I’m still not sure exactly what the whole argument about Nick Lane’s ability to “reshape” reality was all about. Was Walter seriously trying to suggest that Nick was given a drug that allows him to do that? No wonder they locked Dr. Bishop up. On the other hand, this is a universe where the FBI gets a search warrant for Nick’s apartment apparently based on the fact that Olivia dreamed about him. This is stretching even the PATRIOT Act out of all recognition!

We end on an ominous note, as Walter searches through a box of old videotapes. The one he finds shows a young Olivia cowering in a corner as the voices of William Bell (I think that is Leonard Nimoy!) and Walter talk about some incident that happened with her.
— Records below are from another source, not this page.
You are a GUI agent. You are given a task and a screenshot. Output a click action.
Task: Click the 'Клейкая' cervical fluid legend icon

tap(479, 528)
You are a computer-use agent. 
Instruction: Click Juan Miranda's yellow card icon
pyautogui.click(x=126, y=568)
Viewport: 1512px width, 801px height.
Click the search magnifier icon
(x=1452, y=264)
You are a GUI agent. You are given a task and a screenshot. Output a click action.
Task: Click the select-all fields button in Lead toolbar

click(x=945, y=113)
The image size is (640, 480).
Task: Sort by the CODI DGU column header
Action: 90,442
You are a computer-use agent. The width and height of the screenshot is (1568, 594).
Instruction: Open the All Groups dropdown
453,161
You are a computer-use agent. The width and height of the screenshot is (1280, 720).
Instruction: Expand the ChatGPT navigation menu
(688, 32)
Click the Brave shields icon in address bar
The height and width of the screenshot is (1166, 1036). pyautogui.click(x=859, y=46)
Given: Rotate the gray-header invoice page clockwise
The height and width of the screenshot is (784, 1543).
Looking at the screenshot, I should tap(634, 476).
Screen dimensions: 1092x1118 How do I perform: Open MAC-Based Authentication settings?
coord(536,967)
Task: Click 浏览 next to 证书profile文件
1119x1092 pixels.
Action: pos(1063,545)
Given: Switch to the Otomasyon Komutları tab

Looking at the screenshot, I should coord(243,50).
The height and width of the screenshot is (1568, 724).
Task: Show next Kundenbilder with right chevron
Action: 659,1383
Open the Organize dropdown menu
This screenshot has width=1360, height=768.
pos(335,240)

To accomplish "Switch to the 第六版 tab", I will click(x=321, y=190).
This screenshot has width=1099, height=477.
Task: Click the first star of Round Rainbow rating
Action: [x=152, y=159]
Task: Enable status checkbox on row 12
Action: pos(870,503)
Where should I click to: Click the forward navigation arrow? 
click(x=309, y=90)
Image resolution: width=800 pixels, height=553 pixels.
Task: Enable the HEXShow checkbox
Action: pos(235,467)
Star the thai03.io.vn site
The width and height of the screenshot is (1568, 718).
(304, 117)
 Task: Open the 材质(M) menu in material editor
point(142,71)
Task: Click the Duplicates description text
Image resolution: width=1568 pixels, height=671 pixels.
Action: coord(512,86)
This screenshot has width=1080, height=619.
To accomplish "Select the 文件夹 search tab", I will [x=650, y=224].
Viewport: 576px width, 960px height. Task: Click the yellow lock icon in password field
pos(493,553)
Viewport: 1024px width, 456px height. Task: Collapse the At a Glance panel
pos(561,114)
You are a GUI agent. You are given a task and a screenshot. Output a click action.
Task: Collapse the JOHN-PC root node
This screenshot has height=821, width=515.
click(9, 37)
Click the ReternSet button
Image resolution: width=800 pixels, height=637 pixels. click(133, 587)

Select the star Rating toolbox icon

Clearly, something terrible was done to Olivia when she was a child, something she does not remember. This sort of plot twist calls into question every interaction she and Walter have had to date. Did Walter know from Day One that Olivia was a former test subject? If so, can we trust one single thing he has said to her since? My head hurts. We have to have someone in this scene we can trust. Scully had Mulder—I guess Olivia has Peter. Peter has depths we have not seen, I’m sure, but even so, the confluence of his and Walter’s early life with Olivia’s is too neat, too pat, too… Hollywood. I wish the producers had not taken this road.

Having done so, however, they do it right. Writer/director Goldsman gave us an episode built like a slow fuse: tightly wound, coiling out of sight, and finishing big. What could have been a rehash of the “The Ghost Network” turned out to have some scary new twists and disquieting revelations. This was Anna Torv’s episode to shine in, and she did. It was easy enough to tell when she was playing Olivia, and when she was playing Olivia-seeing-through-Nick. Her whole manner and walk were different, although nothing else changed; subtle and well done.

Cortexaphan or no, Fringe drew in 10.5 million viewers on Tuesday night and a 4.4 share among the 18-to-49 year olds, helping to put Fox in the top slot. The numbers have been consistently good this year, and I predict that Fringe will be coming back in the fall; it would take a pretty significant fall-off in numbers between now and the end of the season to erase my optimism. It looks like we won’t get to the end of this conspiracy anytime soon.